Self-Serve from the lake with Databricks SQL – gain better insight from your data using SQL in the databricks environment
Databricks SQL provides a self-serve data analytics platform that empowers business users to access and analyse data without the need for technical expertise, enabling them to make data-driven decisions faster and more efficiently. This short blog is aimed at those looking to better understand how they can gain insight from their data using SQL in the databricks environment.
What is Databricks SQL?
Databricks SQL is a cloud-based, SQL dedicated tool built on Apache Spark that allows users to query and analyse large amounts of data. It has continued to improve its features to provide businesses with better data capabilities since it was first released in October 2020. Key features include:
- Data Integration possible with a variety of data sources, including data lakes, data warehouses, and streaming data sources. This integration enables businesses to access and analyse all of their data in one place.
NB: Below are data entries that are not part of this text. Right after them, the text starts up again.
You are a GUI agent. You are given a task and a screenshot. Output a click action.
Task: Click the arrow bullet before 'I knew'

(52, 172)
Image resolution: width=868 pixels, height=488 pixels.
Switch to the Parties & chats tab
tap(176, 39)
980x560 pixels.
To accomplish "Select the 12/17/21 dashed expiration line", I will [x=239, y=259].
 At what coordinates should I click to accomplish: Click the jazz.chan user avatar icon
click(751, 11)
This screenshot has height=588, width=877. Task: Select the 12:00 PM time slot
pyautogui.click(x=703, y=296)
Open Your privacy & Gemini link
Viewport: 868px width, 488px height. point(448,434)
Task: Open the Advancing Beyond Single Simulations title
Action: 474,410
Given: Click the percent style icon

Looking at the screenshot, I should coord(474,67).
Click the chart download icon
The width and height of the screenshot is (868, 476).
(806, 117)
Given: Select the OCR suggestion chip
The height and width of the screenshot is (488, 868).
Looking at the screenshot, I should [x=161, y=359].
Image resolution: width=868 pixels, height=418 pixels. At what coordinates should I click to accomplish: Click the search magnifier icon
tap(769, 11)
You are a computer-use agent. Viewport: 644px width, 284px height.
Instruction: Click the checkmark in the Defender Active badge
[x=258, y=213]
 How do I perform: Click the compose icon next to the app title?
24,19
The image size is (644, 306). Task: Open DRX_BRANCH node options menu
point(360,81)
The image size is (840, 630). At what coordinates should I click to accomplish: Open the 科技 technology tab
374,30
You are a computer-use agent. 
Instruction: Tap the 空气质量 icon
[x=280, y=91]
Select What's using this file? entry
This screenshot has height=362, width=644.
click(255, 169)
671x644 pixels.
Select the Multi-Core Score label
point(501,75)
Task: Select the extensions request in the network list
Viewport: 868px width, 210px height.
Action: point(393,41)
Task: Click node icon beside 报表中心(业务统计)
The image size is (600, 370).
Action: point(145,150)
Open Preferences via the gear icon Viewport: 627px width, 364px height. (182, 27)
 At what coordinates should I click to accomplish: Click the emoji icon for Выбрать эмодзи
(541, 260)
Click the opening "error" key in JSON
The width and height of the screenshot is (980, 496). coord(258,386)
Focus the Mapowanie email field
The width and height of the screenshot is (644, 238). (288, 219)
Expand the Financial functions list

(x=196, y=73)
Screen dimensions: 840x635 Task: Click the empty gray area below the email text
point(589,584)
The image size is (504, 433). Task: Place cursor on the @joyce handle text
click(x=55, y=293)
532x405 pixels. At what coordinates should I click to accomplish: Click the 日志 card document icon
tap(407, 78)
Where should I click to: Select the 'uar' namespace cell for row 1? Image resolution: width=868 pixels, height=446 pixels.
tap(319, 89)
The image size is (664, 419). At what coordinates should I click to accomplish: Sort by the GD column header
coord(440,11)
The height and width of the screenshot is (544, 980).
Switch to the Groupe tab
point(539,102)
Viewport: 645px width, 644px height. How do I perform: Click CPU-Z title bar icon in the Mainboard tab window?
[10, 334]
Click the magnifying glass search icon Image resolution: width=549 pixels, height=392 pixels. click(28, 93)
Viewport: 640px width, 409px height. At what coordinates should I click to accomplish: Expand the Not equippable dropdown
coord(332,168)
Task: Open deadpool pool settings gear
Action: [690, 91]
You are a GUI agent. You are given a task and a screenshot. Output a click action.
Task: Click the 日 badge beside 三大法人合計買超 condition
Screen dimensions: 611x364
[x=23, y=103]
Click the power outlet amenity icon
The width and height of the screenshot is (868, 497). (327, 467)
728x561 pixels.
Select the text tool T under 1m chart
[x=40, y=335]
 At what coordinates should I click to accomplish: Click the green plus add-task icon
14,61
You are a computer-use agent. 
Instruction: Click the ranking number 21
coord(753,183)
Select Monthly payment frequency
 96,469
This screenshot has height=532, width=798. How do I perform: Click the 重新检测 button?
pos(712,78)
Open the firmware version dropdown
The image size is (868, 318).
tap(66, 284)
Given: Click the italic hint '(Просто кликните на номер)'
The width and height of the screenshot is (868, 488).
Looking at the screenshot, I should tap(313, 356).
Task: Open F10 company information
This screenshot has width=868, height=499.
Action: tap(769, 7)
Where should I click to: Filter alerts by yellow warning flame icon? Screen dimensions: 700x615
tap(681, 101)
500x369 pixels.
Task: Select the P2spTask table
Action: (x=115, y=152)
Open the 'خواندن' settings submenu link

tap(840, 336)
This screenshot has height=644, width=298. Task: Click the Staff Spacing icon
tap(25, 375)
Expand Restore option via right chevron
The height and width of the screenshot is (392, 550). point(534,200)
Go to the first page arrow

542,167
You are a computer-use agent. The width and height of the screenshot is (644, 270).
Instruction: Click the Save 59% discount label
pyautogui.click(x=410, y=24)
- The Databricks Unified Analytics Platform which provides a unified environment for data engineering, machine learning, and business analytics. This integration enables businesses to easily transition between different data-related tasks.
- High Performance using a distributed SQL engine that can process large volumes of data quickly. It can also handle complex queries and join operations, making it suitable for large-scale data analysis.
- Collaborative features that enable teams to work together on data analysis projects. Users can share notebooks, dashboards, and reports, and collaborate in real-time.
- Advanced security features including encryption, role-based access control, and data masking. These features help to protect sensitive data and ensure that only authorised users have access.
- Data Visualisation including charts, graphs, and dashboards that make it easy to understand and communicate data insights. There is also capability to connect into external BI tools such as PowerBI.
- Automated Machine Learning environment that allows users to build and deploy machine learning models using SQL queries. This feature makes it easy for businesses to incorporate machine learning into their data analysis workflows.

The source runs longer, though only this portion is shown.